**Praktikum 2**

**Generator Teks dengan RNN**

In [1]:
# Import library
import tensorflow as tf
import numpy as np
import os
import time

In [2]:
# Download Dataset Shakespeare
path_to_file = tf.keras.utils.get_file('shakespeare.txt','https://storage.googleapis.com/download.tensorflow.org/data/shakespeare.txt')

Downloading data from https://storage.googleapis.com/download.tensorflow.org/data/shakespeare.txt


In [3]:
# Membaca teks dari file menggunakan mode 'rb' (binary mode) dan mendekode dengan encoding 'utf-8'
text = open(path_to_file, 'rb').read().decode(encoding='utf-8')

# Panjang teks adalah jumlah karakter dalam teks tersebut
print(f'Length of text: {len(text)} characters')
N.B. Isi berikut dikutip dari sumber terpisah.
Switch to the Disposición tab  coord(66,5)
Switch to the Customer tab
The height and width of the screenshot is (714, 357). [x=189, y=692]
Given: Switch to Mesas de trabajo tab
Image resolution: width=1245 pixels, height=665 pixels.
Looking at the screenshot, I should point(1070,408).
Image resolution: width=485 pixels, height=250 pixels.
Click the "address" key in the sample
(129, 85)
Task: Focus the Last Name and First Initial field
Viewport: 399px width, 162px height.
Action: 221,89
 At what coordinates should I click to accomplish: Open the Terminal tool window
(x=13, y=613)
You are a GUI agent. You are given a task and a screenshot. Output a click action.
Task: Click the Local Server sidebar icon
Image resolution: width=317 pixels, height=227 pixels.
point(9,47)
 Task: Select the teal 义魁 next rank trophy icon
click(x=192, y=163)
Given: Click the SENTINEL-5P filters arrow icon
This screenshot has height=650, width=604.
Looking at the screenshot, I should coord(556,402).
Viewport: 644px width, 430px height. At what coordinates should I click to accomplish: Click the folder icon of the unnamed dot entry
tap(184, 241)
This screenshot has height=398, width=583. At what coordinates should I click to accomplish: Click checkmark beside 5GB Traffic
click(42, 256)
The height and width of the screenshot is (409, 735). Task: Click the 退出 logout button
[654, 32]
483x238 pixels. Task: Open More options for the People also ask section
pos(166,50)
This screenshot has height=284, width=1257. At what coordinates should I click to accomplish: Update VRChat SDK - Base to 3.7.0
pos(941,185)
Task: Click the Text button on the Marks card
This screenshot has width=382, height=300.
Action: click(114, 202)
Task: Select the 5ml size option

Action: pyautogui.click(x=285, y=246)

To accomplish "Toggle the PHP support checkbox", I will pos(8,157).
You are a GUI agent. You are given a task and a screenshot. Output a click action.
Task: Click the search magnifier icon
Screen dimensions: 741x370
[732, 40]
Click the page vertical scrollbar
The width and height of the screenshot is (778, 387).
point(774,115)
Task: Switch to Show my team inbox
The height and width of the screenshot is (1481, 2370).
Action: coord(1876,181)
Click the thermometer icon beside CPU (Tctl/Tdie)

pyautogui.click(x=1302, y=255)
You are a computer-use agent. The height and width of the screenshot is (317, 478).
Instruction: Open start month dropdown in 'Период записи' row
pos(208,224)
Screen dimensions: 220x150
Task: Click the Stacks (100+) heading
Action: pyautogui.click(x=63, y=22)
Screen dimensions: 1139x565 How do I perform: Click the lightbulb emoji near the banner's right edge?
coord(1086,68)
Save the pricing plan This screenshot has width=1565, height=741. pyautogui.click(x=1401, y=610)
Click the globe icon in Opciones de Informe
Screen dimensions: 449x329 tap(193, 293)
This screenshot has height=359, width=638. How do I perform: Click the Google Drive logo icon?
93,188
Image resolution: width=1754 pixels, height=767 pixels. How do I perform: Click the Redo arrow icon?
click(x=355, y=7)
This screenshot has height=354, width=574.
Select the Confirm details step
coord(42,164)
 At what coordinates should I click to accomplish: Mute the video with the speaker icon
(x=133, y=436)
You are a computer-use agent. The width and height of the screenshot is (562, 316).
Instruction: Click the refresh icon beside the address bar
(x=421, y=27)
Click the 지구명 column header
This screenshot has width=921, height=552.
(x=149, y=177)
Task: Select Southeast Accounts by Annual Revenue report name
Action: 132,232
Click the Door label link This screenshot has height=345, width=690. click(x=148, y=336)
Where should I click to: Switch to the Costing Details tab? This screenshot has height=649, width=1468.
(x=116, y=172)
Length of text: 1115394 characters


In [4]:
# Mencetak 250 karakter pertama dalam teks
print(text[:250])

First Citizen:
Before we proceed any further, hear me speak.

All:
Speak, speak.

First Citizen:
You are all resolved rather to die than to famish?

All:
Resolved. resolved.

First Citizen:
First, you know Caius Marcius is chief enemy to the people.



In [5]:
# Mengidentifikasi karakter-karakter unik dalam teks
vocab = sorted(set(text))

# Mencetak jumlah karakter unik
print(f'{len(vocab)} unique characters')

65 unique characters


In [6]:
# Olah Teks: Vectorize Teks

# Daftar teks contoh
example_texts = ['abcdefg', 'xyz']

# Memecah teks menjadi karakter-karakter Unicode
chars = tf.strings.unicode_split(example_texts, input_encoding='UTF-8')

# Menampilkan hasil karakter-karakter Unicode
chars

<tf.RaggedTensor [[b'a', b'b', b'c', b'd', b'e', b'f', b'g'], [b'x', b'y', b'z']]>

In [7]:
# Membuat lapisan StringLookup untuk mengonversi karakter menjadi ID numerik
ids_from_chars = tf.keras.layers.StringLookup(
    vocabulary=list(vocab),  # Daftar karakter-karakter yang ingin diindeks
    mask_token=None  # Token masking (jika ada), dalam hal ini, tidak ada masking
)

In [8]:
# Mengonversi karakter-karakter Unicode menjadi ID numerik
ids = ids_from_chars(chars)

# Menampilkan hasil ID numerik
ids

<tf.RaggedTensor [[40, 41, 42, 43, 44, 45, 46], [63, 64, 65]]>

In [9]:
# Membuat lapisan StringLookup untuk mengonversi ID numerik ke karakter-karakter Unicode
chars_from_ids = tf.keras.layers.StringLookup(
    vocabulary=ids_from_chars.get_vocabulary(),  # Menggunakan vocabulary yang telah diindeks sebelumnya
    invert=True,  # Mengatur invert ke True untuk mengonversi kembali dari ID ke karakter
    mask_token=None  # Token masking (jika ada), dalam hal ini, tidak ada masking
)

In [10]:
tf.strings.reduce_join(chars, axis=-1).numpy()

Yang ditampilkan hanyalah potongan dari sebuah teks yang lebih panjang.